IP:125.* * *
Nowadays you can find four on every corner, but back in 1971, Starbucks was just another coffee place bringing caffeine to the sleepy masses. Frappuccinos were still 24 years away, the stock market wasn't even a consideration, and no one knew what the hell a Pumpkin Spice Latte was. Obviously a lot happened in the ensuing four decades, so we thought we'd bring you up to speed on the highlights from Starbucks' nautical-themed history.

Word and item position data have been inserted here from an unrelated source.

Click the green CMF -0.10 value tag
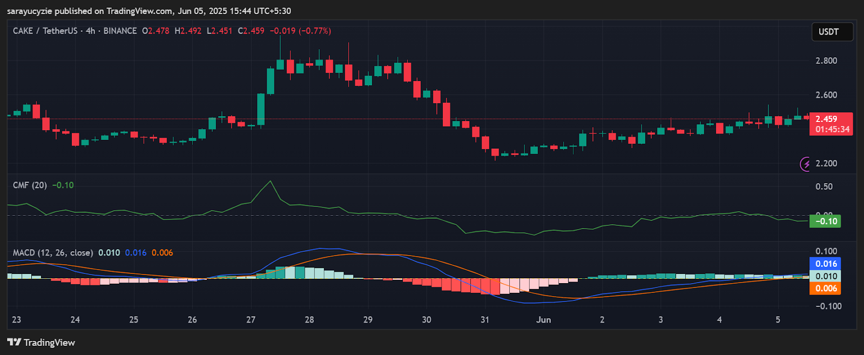 825,221
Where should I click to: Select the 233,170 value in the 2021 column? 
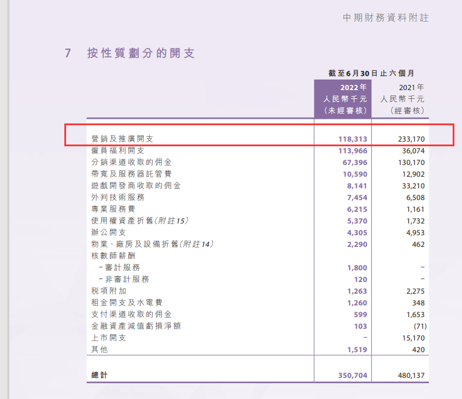point(410,139)
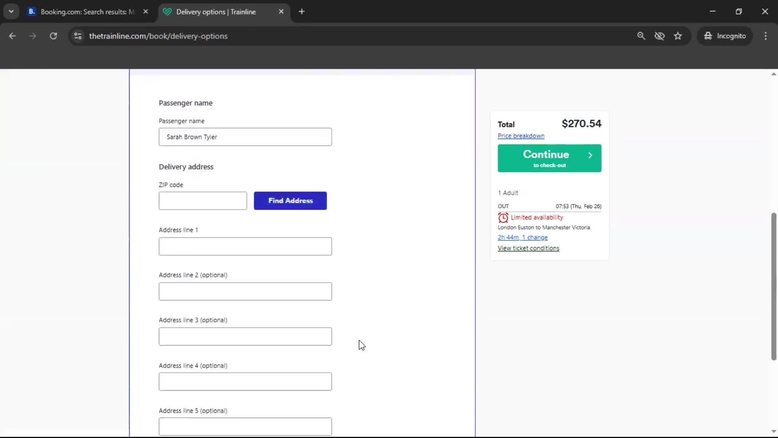The image size is (778, 438).
Task: Click the back navigation arrow
Action: coord(13,36)
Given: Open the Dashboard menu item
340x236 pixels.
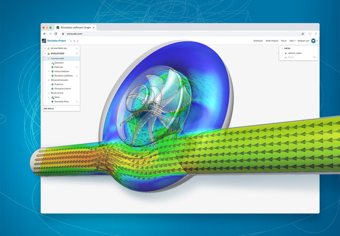Looking at the screenshot, I should [x=258, y=41].
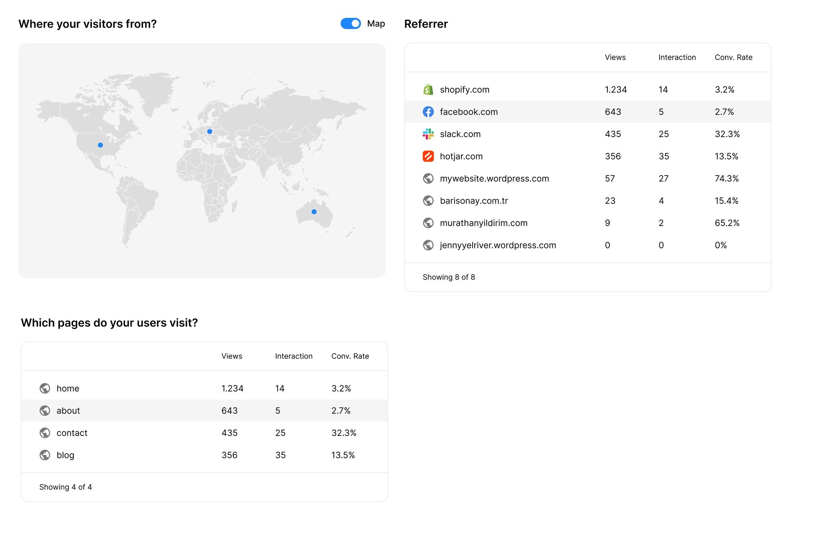This screenshot has height=539, width=821.
Task: Sort pages by the Interaction column
Action: click(x=293, y=356)
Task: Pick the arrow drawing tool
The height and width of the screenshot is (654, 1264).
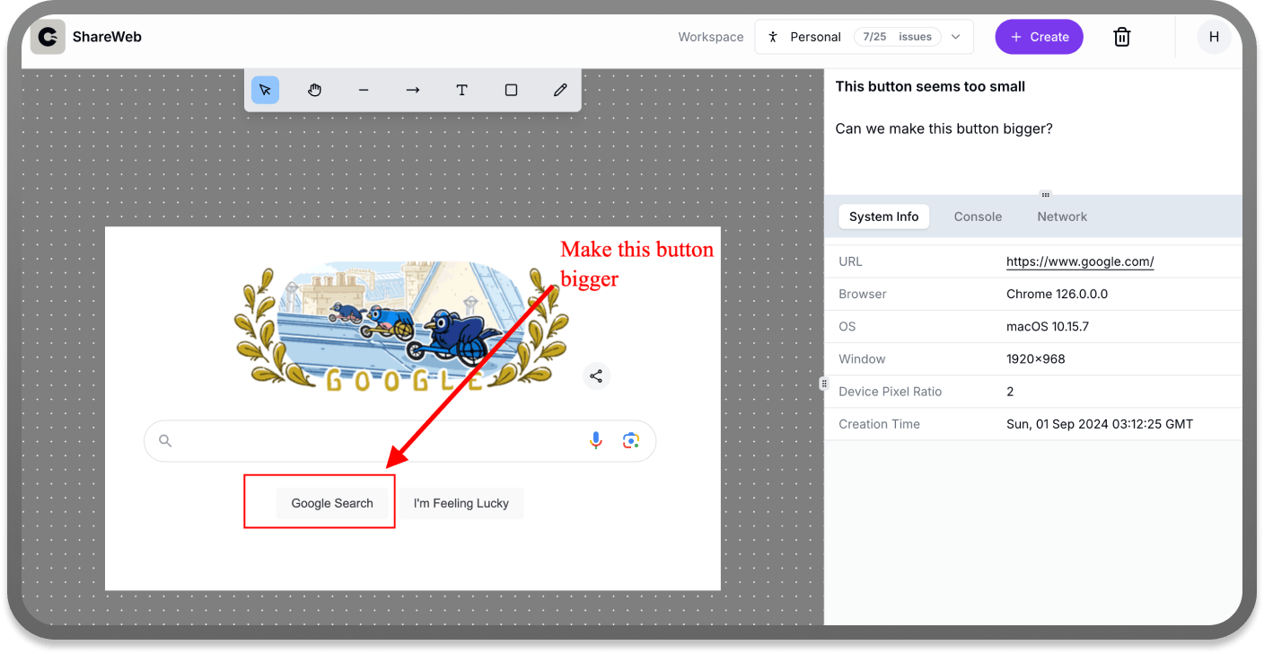Action: [x=413, y=90]
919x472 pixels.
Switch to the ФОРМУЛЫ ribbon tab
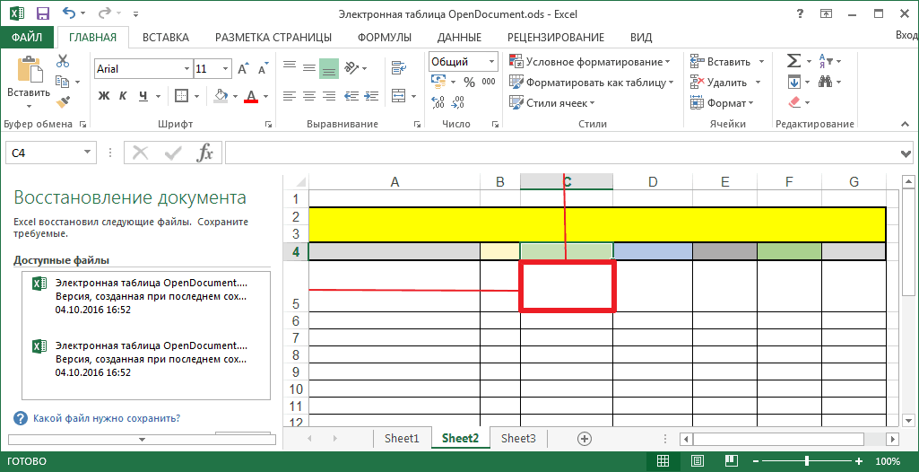point(384,38)
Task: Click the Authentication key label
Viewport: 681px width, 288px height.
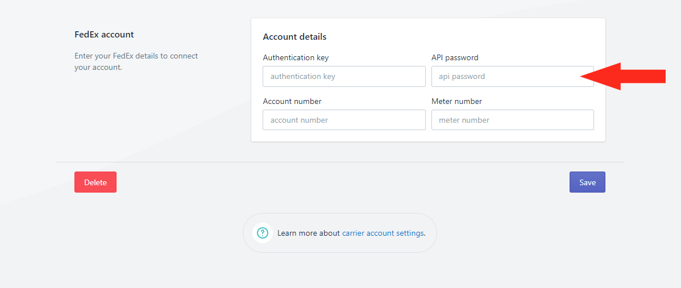Action: [x=296, y=57]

1.It was founded by two teachers and a writer.
Though the man most associated with Starbucks is chairman and CEO Howard Schultz -- who's been with the company since the '80s -- it was actually started by three dudes without an MBA between them. That'd be Gordon Bowker (a writer), Zev Siegl (a history teacher), and Jerry Baldwin (an English teacher). Wanting to bring the best coffee to Seattle, they opened the first Starbucks in 1971 in Pike Place Market. It only sold beans at first, but that would change once Schultz stepped in.
2.The name was inspired by Moby-Dick.
"Starbucks" refers to the first mate in that Herman Melville book you never quite finished in high school. Looking back, it might seem like an unusual namesake, but the original idea was much stranger. Bowker first suggested they name the place after the Moby-Dick whaling ship, the Pequod.
3.The original mermaid was way racier.
Seeing as the Starbucks logo is a siren, she's supposed to lure you into buying coffee. But the first version wasn't exactly a subtle seductress. They at least covered up her chest with flowing hair in 1987, but she didn't morph into the version we're familiar with until 1992.
4.The size names are truly meaningless.
It turns out there's no real reason why a small is tall or a large is venti.
5.NPR prank-reported a Starbucks pipeline.
In 1996, NPR's All Things Considered told listeners that Starbucks was developing atranscontinental coffee pipeline that would carry freshly roasted coffee beans across thousands of miles. Except this information came on a pretty critical date: April 1st.